Markdown Version | Session Recording
Session Date/Time: 04 Nov 2025 19:30
DINRG Session Minutes
Summary
The DINRG session featured four technical presentations and a panel discussion on decentralizing social media. Ingeny Gupta discussed a recent AWS outage, highlighting cascading failures and new risks from automation. Nick Feamster presented research on the concentration of DNS and web hosting, sparking a discussion on ongoing measurement and its implications. Gianpaolo Scalone introduced a proposal for a Customer-Facing Relay to address centralization issues arising from ECH deployment. Diogo Jesus presented a generic framework for building dynamic decentralized systems. The session concluded with a lively panel comparing the design philosophies of AT Protocol and ActivityPub, focusing on identity, portability, scale, and abuse moderation in decentralized social networks. Recurring themes included the challenges of true decentralization, the impact of concentration, and the need for new approaches to protect user privacy and combat abuse in an evolving threat landscape.
Key Discussion Points
1. The AWS October 2023 Outage: Cascading Failures and Automation Risks (Ingeny Gupta)
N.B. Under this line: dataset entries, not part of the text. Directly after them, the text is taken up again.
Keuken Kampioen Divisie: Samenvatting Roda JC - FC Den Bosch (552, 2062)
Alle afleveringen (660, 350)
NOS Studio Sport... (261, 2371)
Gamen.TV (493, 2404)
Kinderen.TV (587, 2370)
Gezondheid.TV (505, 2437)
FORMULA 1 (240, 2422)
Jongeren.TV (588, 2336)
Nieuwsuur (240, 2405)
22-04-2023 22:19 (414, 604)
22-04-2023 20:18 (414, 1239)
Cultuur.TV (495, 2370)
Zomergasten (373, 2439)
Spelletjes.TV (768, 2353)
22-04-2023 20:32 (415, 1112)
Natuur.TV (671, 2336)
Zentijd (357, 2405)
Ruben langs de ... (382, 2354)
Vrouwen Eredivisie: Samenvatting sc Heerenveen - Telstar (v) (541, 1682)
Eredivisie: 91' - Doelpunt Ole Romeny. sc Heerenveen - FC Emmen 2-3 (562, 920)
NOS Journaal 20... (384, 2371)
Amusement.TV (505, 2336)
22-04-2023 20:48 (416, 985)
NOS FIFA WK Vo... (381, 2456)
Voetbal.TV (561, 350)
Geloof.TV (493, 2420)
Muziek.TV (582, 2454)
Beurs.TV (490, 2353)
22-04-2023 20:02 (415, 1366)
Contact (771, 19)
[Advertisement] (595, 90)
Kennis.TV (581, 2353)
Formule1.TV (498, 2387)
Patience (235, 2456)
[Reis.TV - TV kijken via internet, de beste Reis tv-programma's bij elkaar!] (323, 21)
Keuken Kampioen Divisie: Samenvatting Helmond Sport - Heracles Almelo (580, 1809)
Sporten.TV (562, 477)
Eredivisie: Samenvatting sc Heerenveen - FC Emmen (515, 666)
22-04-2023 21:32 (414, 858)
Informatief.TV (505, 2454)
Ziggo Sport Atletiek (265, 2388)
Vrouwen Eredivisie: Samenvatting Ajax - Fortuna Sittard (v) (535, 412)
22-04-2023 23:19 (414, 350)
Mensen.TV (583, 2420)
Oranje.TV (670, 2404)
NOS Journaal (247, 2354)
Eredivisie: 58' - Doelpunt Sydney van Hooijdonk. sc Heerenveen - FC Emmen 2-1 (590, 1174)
- Root Causes of Outages: Historically, human error (70-85%) is the leading cause. However, the recent AWS outage points to increasing risks from automated programs.
- AWS Outage Timeline: The outage (October 19-20) began with an empty DNS entry for
dynamo.useast1.amasonaws.comat 11:48 PM.- DynamoDB failures cascaded to EC2 via the Droplet Workflow Manager (DWFM), causing lease timeouts and new lease creation overwhelming the system.
- The cascade continued to the Network Load Balancer (NLB), where health checks for failing EC2 instances further overloaded DNS.
- Root Cause Analysis: A race condition between two automated DNS "enactors" led to a slow enactor deleting a newly created plan, resulting in an empty DNS entry. This was not programmed to account for asynchrony/arbitrarily slow processes.
- Lessons Learned:
- Asynchrony is a way of life: Distributed systems must account for arbitrary delays in processes.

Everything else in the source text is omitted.